She hadn’t seen any duels since graduating the Academy, and she didn’t expect she ever would again. Her grades in the arena had been adequate at best.
Her supervisor, a pudgy woman named Terkell, slammed the door open in an enthusiastic burst and practically danced down the stairs. She had a massive cloud of gray hair and a pair of smaller spirit-tanks strapped to her forearms instead of a large one on her back.

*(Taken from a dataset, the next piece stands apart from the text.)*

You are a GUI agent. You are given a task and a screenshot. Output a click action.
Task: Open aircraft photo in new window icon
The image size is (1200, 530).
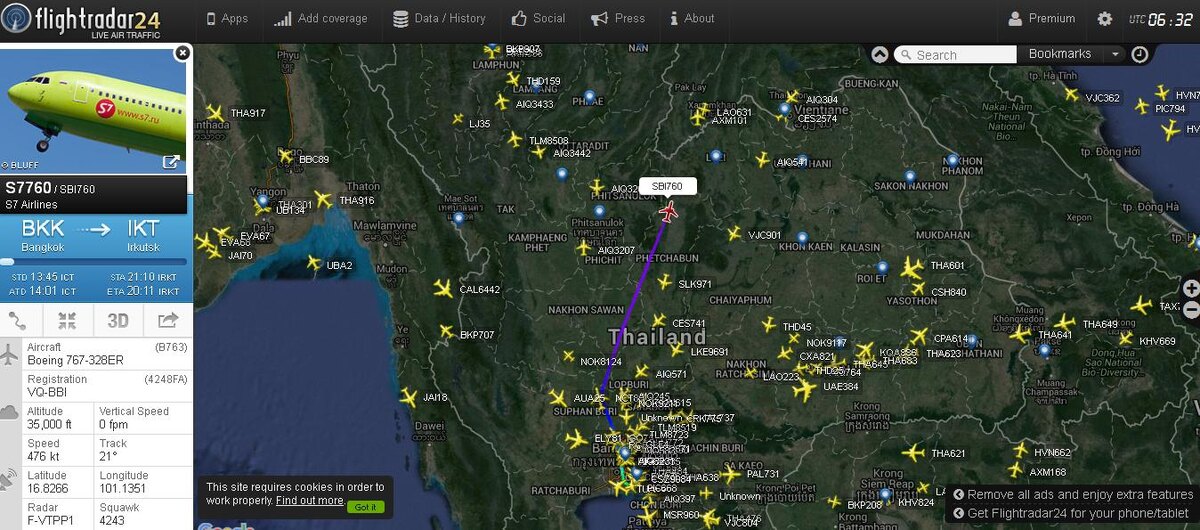172,162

“Oh, my darling, my favorite, how are you doing this fiiiiiine evening?” Terkell sang. She did a pirouette and finished her spin with a flourish as she reached Kerani.
Kerani smiled in spite of herself. Today, she had planned to duck her supervisor and get home on time for once, but Terkell’s enthusiasm was infectious.
“Not so bad,” Kerani admitted. “Finished sooner than I thought, and we didn’t have any further breaches.”
Terkell gasped in amazement, raising her hands to her lips. “You’re a genius! A savant! Without you, we would be ashes in a crater.”
If Terkell saw someone lace up their boots, she would exclaim that no one had ever tied such a perfect knot. When Kerani had finished her hundredth job with the company, Terkell had commissioned a light-sculpture of the “triumphant moment.” The job had been the inspection of rivets in a sewer runoff pipe, and it had taken fifteen minutes.
Still, Kerani’s cynicism melted before Terkell’s positivity like ice under the sun. “Nothing that bad. Maybe a few burns.”
“Burns!” Terkell fluttered her collar as though overcome by the heat, though she’d only been in the engine room for a few seconds. “There’s nothing worse than the heat. To me, you stave off doom. You’ll have dinner with our family tonight, won’t you? I’ll take no for an answer, but I won’t be happy about it.”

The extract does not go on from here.